Так как он все еще молчал и не последовал приглашению раздеться, а все еще держал руки в карманах своей куртки, Евгений Алексеевич напомнил:
— Я — Эуген Лавровски. С кем имею?..
— Меня зовут Франц, — ответил молодой человек и, бегло оглядев хозяина, словно сверяясь мысленно с каким-то описанием, медленно произнес ту фразу… Которую Лавровский так долго хранил в памяти и которую уже отчаялся когда-нибудь услышать.
И не потому что позабыл отзыв, а из-за волнения не сразу произнес его.
— Господи, в такой момент! Я уже не мог ожидать…
— Именно в такой. У меня мало времени. Мы рассчитываем на вашу помощь. В двух направлениях: место для укрытия нескольких человек… Скажем, пока — шести. Это должно быть укрытие не только от наблюдения, но и от бомбежки. Можете?
— Да.
Франц скользнул взглядом по лицу Лавровского, словно раздумывая, и все же решился:
— И место для рации. Ненадолго. На два-три выхода в эфир.
Лавровский помолчал, Франц спросил нетерпеливо:
— Это возможно? Или что-то вас смущает?
— Нет. Ничего. Все возможно. Просто обдумываю… — Он не мог сказать, что в короткие минуты, не отвлекаясь от ближайшей задачи, вспомнил все самое страшное, что произошло с ним за эти годы…

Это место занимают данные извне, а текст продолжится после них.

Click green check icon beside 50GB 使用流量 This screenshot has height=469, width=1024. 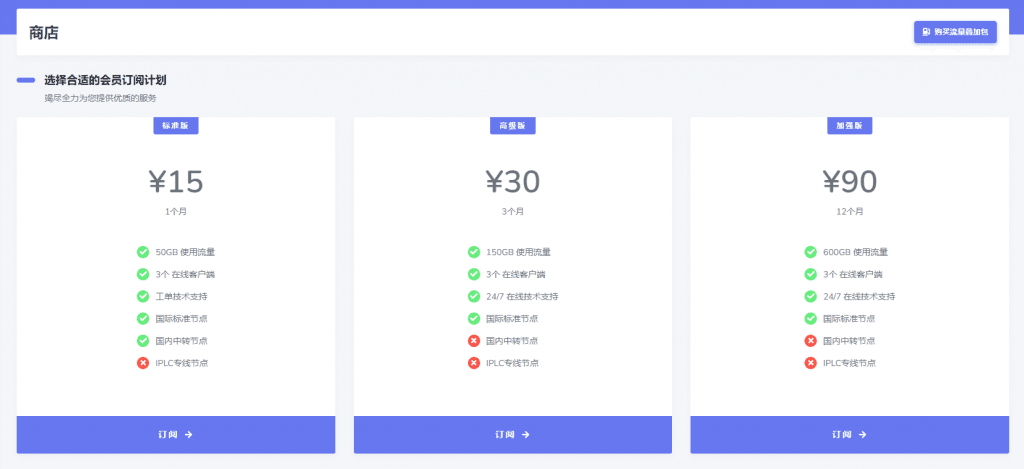(x=143, y=252)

Франц захотел тотчас же посмотреть место, которое могло подойти для рации — подвал под гаражом, где когда-то была мастерская. Когда они спускались по лестнице, которой давно никто не пользовался, они услышали, что к дому подъезжает машина.
— Вернулась жена. Не беспокойтесь. Я ее встречу и сам заведу машину в гараж.

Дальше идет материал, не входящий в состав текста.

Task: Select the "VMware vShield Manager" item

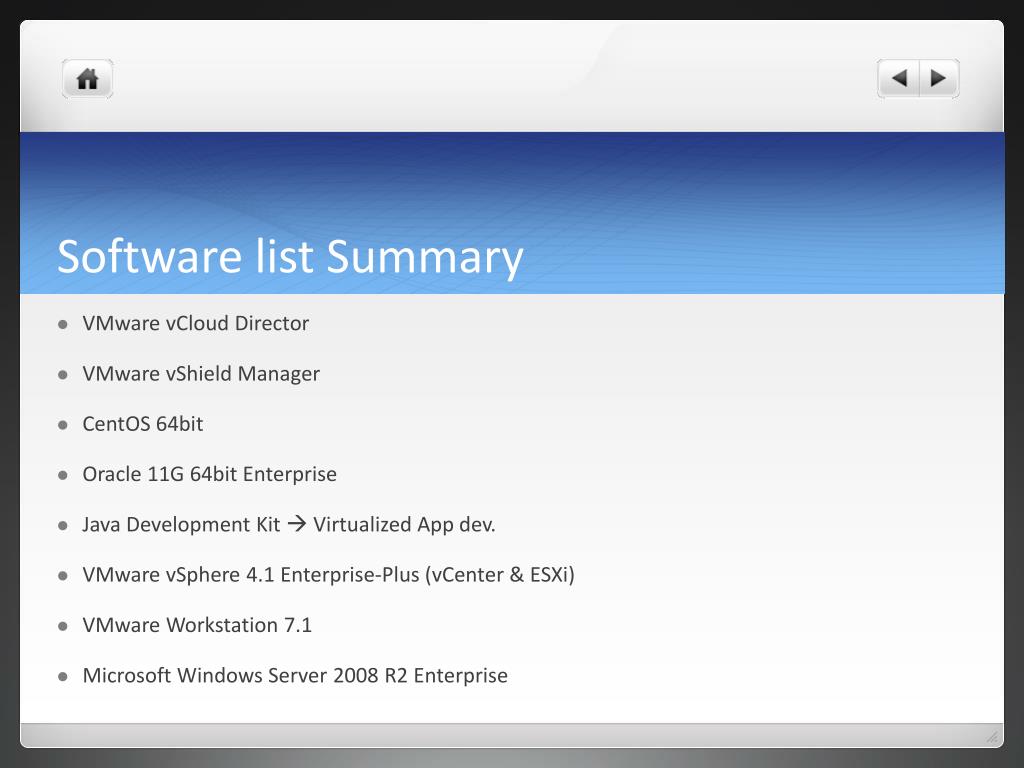Action: (201, 373)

Лавровский поспешил открыть ворота, Эмма уже нетерпеливо сигналила:
— Боже мой, как ты медлителен, Эуген! Я едва спаслась! Ты видел, что там, внизу? Ужасно, ужасно!
Она почти вывалилась из машины и дала ему проводить себя к дому.
— Тебе не надо было ехать…
— Что ты говоришь, Эуген! Если я сдам, что скажут женщины, которые видят во мне своего вожака! — надменно произнесла Эмма. Она уже оправилась. В голосе ее снова звучал металл, в глазах вспыхнул огонек пресловутой «фанатизации», к которой недавно призвал Геббельс.
«Валькирия тотальной войны!» — подумал он, глядя на все еще крепкую фигуру Эммы в длинном кожаном пальто, на резко обозначившиеся скулы под убором монахини.
— Тебе следовало бы проникнуться… — скорбя, сказала она и, вздохнув, добавила буднично: — Заведи машину в гараж.
Какие странные парадоксы подбрасывает жизнь! В эту ночь, всю пронизанную сигналами бедствия, озаренную «люстрами» осветительных ракет, разорванную разрывами неподалеку, Лавровский впервые за эти годы спал крепко, а проснувшись, увидел, что весна по-настоящему вошла в истерзанный, почти парализованный город. Он вспомнил все, что произошло, и подумал, что в указанном им месте, вероятно, уже обосновались люди… Кто они? Он не мог знать и, наверное, никогда не узнает. Какая разница! Пока сможет, он будет служить им.